Provided entries =>
■ ■ ■ ■

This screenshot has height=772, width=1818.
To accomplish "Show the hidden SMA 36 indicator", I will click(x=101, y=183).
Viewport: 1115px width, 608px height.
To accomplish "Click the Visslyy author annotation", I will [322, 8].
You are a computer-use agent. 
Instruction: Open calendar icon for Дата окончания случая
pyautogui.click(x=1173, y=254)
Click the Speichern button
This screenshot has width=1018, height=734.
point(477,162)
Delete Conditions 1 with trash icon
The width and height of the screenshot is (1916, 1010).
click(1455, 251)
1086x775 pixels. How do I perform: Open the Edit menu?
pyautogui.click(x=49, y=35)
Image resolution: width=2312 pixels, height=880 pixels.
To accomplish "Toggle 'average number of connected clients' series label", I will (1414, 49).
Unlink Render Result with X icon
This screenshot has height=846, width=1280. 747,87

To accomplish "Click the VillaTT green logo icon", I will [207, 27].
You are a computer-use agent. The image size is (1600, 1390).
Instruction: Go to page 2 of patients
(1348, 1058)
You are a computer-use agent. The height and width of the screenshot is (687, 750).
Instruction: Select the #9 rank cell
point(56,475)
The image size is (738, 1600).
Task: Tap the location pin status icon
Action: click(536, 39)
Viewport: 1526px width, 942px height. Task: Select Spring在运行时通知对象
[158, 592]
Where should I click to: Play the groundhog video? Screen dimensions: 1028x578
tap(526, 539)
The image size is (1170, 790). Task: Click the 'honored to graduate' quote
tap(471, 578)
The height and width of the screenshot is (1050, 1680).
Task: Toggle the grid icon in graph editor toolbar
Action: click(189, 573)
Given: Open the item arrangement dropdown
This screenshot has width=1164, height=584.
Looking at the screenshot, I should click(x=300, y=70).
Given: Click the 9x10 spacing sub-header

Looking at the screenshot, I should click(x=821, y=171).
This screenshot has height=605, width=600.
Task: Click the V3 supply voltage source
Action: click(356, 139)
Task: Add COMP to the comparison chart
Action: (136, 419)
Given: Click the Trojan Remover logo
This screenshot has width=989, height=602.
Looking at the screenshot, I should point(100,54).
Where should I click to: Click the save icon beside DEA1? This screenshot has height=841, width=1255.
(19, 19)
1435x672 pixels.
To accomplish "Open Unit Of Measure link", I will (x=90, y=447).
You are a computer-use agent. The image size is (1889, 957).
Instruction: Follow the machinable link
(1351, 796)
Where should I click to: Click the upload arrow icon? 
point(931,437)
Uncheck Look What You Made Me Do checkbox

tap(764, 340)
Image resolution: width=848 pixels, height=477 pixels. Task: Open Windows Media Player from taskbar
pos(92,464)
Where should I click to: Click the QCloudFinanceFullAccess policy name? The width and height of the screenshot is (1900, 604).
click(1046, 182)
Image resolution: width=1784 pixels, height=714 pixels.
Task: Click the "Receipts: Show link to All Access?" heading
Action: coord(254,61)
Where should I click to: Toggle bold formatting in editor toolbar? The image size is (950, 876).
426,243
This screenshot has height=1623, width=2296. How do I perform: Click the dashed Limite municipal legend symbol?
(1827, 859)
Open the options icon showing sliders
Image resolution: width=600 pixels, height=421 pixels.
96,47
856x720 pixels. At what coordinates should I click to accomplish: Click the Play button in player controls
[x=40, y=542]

■ ■ ■ ■

Task item => Return each line of the data exactly as it was given.

Solution for this problem =>
This screenshot has height=772, width=1818.
To accomplish "Show the hidden SMA 36 indicator", I will click(x=101, y=183).
Viewport: 1115px width, 608px height.
To accomplish "Click the Visslyy author annotation", I will [322, 8].
You are a computer-use agent. 
Instruction: Open calendar icon for Дата окончания случая
pyautogui.click(x=1173, y=254)
Click the Speichern button
This screenshot has width=1018, height=734.
point(477,162)
Delete Conditions 1 with trash icon
The width and height of the screenshot is (1916, 1010).
click(1455, 251)
1086x775 pixels. How do I perform: Open the Edit menu?
pyautogui.click(x=49, y=35)
Image resolution: width=2312 pixels, height=880 pixels.
To accomplish "Toggle 'average number of connected clients' series label", I will (1414, 49).
Unlink Render Result with X icon
This screenshot has height=846, width=1280. 747,87

To accomplish "Click the VillaTT green logo icon", I will [207, 27].
You are a computer-use agent. The image size is (1600, 1390).
Instruction: Go to page 2 of patients
(1348, 1058)
You are a computer-use agent. The height and width of the screenshot is (687, 750).
Instruction: Select the #9 rank cell
point(56,475)
The image size is (738, 1600).
Task: Tap the location pin status icon
Action: click(536, 39)
Viewport: 1526px width, 942px height. Task: Select Spring在运行时通知对象
[158, 592]
Where should I click to: Play the groundhog video? Screen dimensions: 1028x578
tap(526, 539)
The image size is (1170, 790). Task: Click the 'honored to graduate' quote
tap(471, 578)
The height and width of the screenshot is (1050, 1680).
Task: Toggle the grid icon in graph editor toolbar
Action: click(189, 573)
Given: Open the item arrangement dropdown
This screenshot has width=1164, height=584.
Looking at the screenshot, I should click(x=300, y=70).
Given: Click the 9x10 spacing sub-header

Looking at the screenshot, I should click(x=821, y=171).
This screenshot has height=605, width=600.
Task: Click the V3 supply voltage source
Action: click(356, 139)
Task: Add COMP to the comparison chart
Action: (136, 419)
Given: Click the Trojan Remover logo
This screenshot has width=989, height=602.
Looking at the screenshot, I should point(100,54).
Where should I click to: Click the save icon beside DEA1? This screenshot has height=841, width=1255.
(19, 19)
1435x672 pixels.
To accomplish "Open Unit Of Measure link", I will (x=90, y=447).
You are a computer-use agent. The image size is (1889, 957).
Instruction: Follow the machinable link
(1351, 796)
Where should I click to: Click the upload arrow icon? 
point(931,437)
Uncheck Look What You Made Me Do checkbox

tap(764, 340)
Image resolution: width=848 pixels, height=477 pixels. Task: Open Windows Media Player from taskbar
pos(92,464)
Where should I click to: Click the QCloudFinanceFullAccess policy name? The width and height of the screenshot is (1900, 604).
click(1046, 182)
Image resolution: width=1784 pixels, height=714 pixels.
Task: Click the "Receipts: Show link to All Access?" heading
Action: coord(254,61)
Where should I click to: Toggle bold formatting in editor toolbar? The image size is (950, 876).
426,243
This screenshot has height=1623, width=2296. How do I perform: Click the dashed Limite municipal legend symbol?
(1827, 859)
Open the options icon showing sliders
Image resolution: width=600 pixels, height=421 pixels.
96,47
856x720 pixels. At what coordinates should I click to accomplish: Click the Play button in player controls
[x=40, y=542]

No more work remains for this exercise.